Measure the desired length of your drapes starting at the bottom of the installed curtain rings. Add 1/2 inch seam allowance to the top, 1 inch to the sides, and 2 inches for the hem. To find the width of your curtain panel, multiply the width of your window by 2.5 for traditional sized pleats. Since most fabrics come in 45 inches to 60 inches wide, you may need to combine several panels. For example, 60 inches wide fabric will finish at 25 inches wide with 7 pleat hooks.
Pin the pleat tape to the top edge of the drapes, right sides together, leaving a 1 inch space at the side seam for seam allowance. Take note of which side the holes for the pleat hooks are and place them against the right side of the fabric, facing down towards the length of the fabric. Sew along the top edge.
Turn over the pleat tape and press. Top stitch along the bottom of the pleat tape, making sure not to sew over the pleat hook holes.

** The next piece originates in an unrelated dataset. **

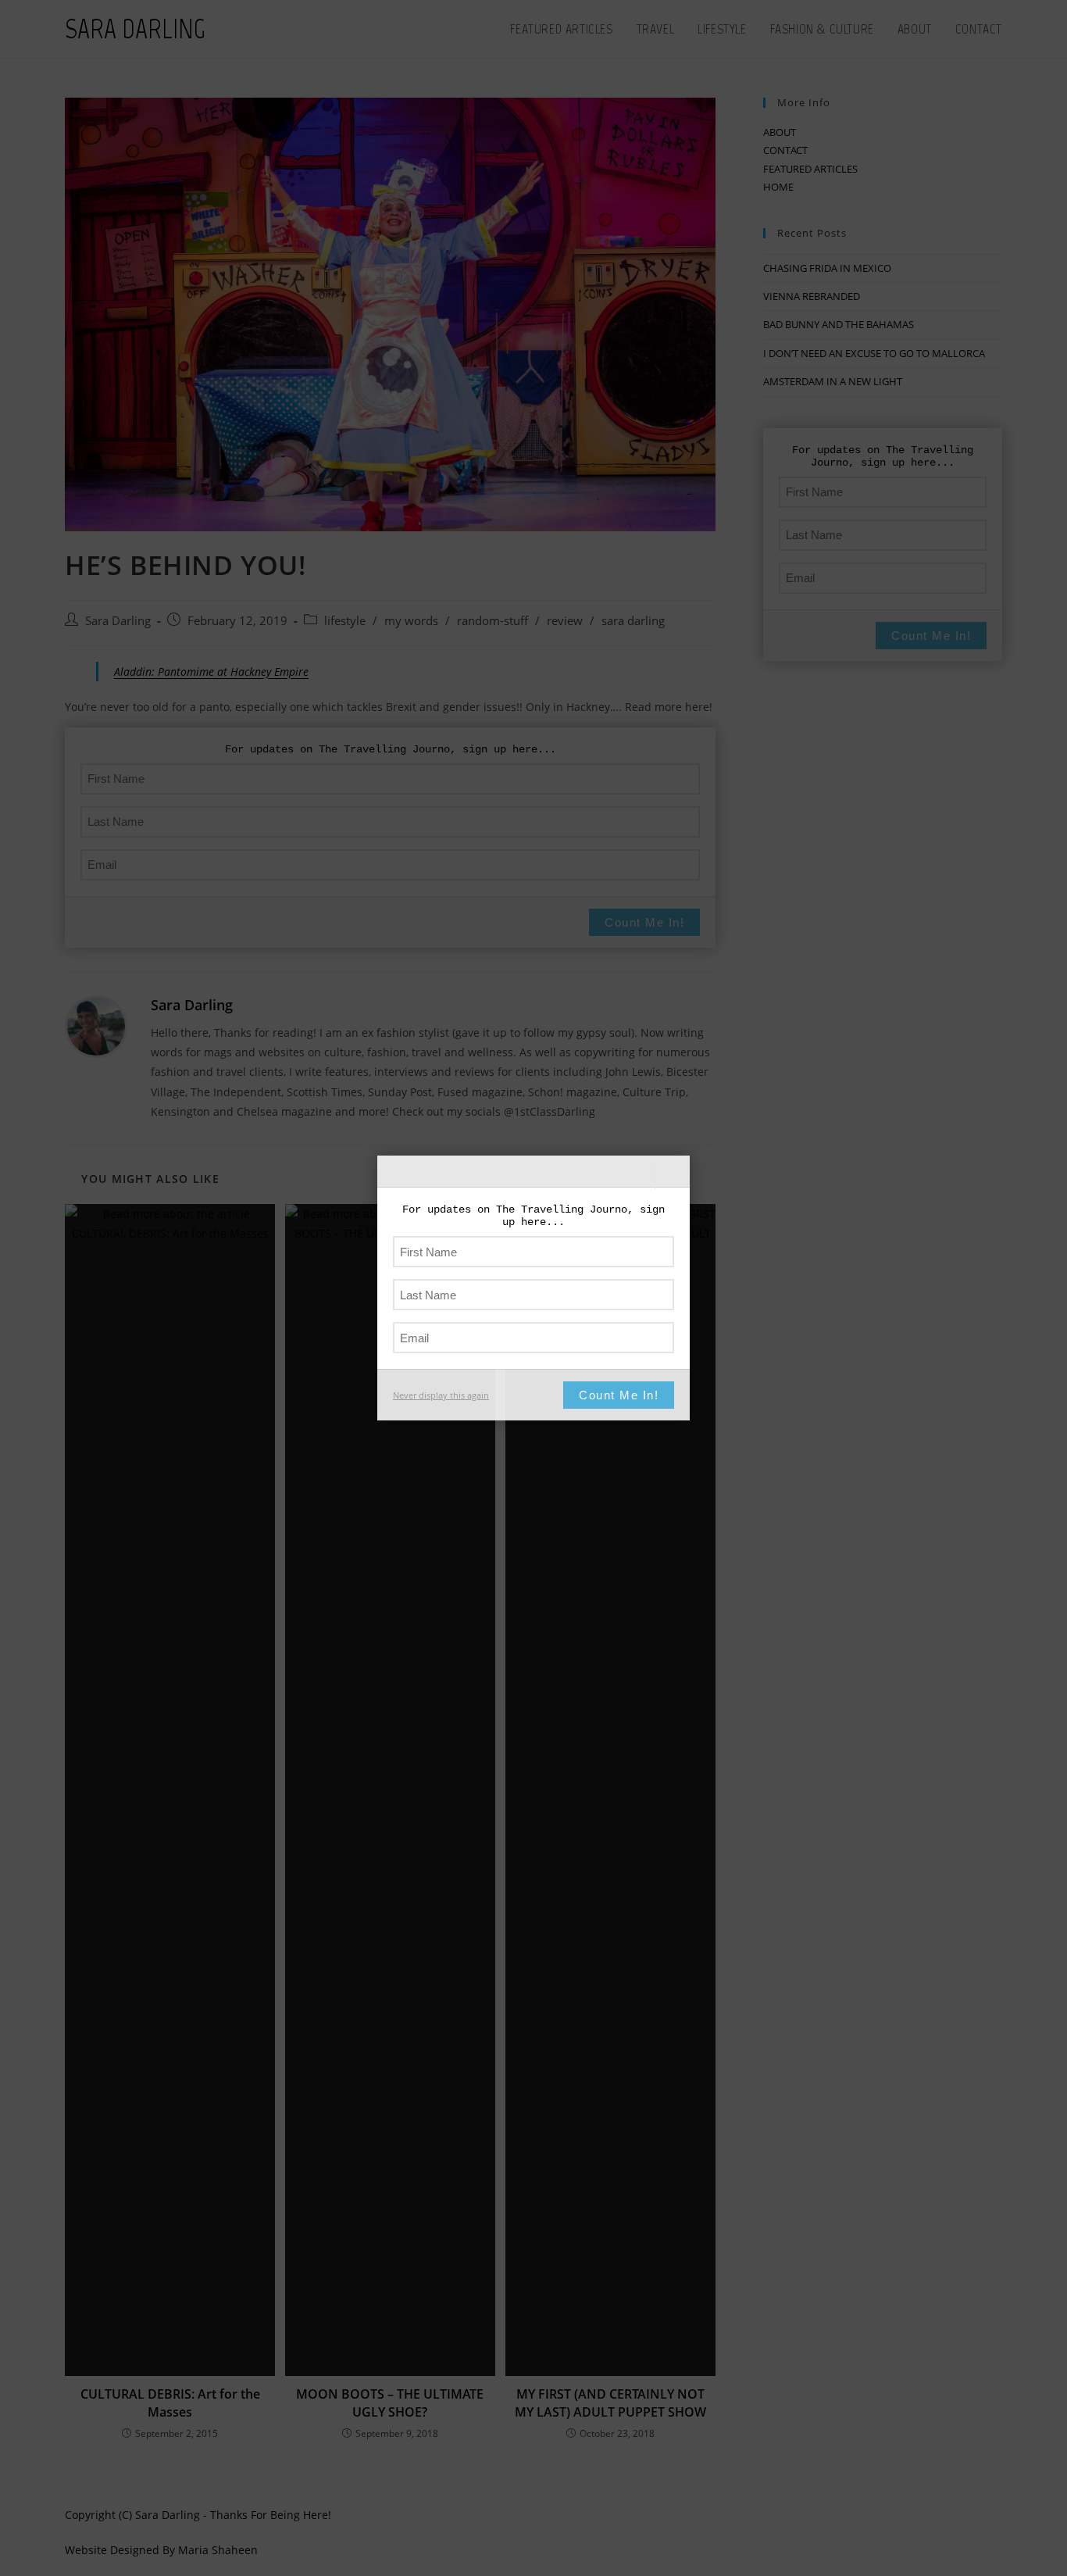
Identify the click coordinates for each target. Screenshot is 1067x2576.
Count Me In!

Optional Step: Add a contrasting border by combining two panels horizontally. Make a french seam by sewing wrong sides together, 1/2 inch from the edge. Trim the seam allowance, flip fabric to right sides together, press and sew 1/2 inch from the edge.
Turn the raw edge along the side of the drapes under 1/2 inch and press. Turn under 1/2 inch again while making sure you cover the edge of the pleat tape. Press and top-stitch down to finish the side seam. Repeat this step for the hem, or wait until the drapes are finished and hung to mark the hem.
Open the hook lock at the bottom of the hooks and begin to insert the pleat hooks into the tape. Fold the fabric as you go to start the pleat. Pleat hooks come with edge hooks which do not pleat the fabric. You can use this, or start the pleat at the edge. Skip a hook hole on the tape for space between your pleats. You may need to adjust the placement of hooks depending on the amount of pleat tape hook holes on the width of your panel.
Use a chopstick or pencil to pull out and straighten the pleat. Close the hook lock on top of your pleated fabric.
Place curtain rod rings with eyelets onto your rod. Hook your drapes onto the eyelet as shown. Adjust the pleats with your fingers for a nice fold.
Try several different pleat hook arrangements on your tape to see what you like. Skip two rows for a wider space between pleats. Or make the pleats larger by skipping a row while you insert the pleat hooks.
A large amount of fabric is used for these drapes. Make sure to buy extra in case you need to add another panel or two.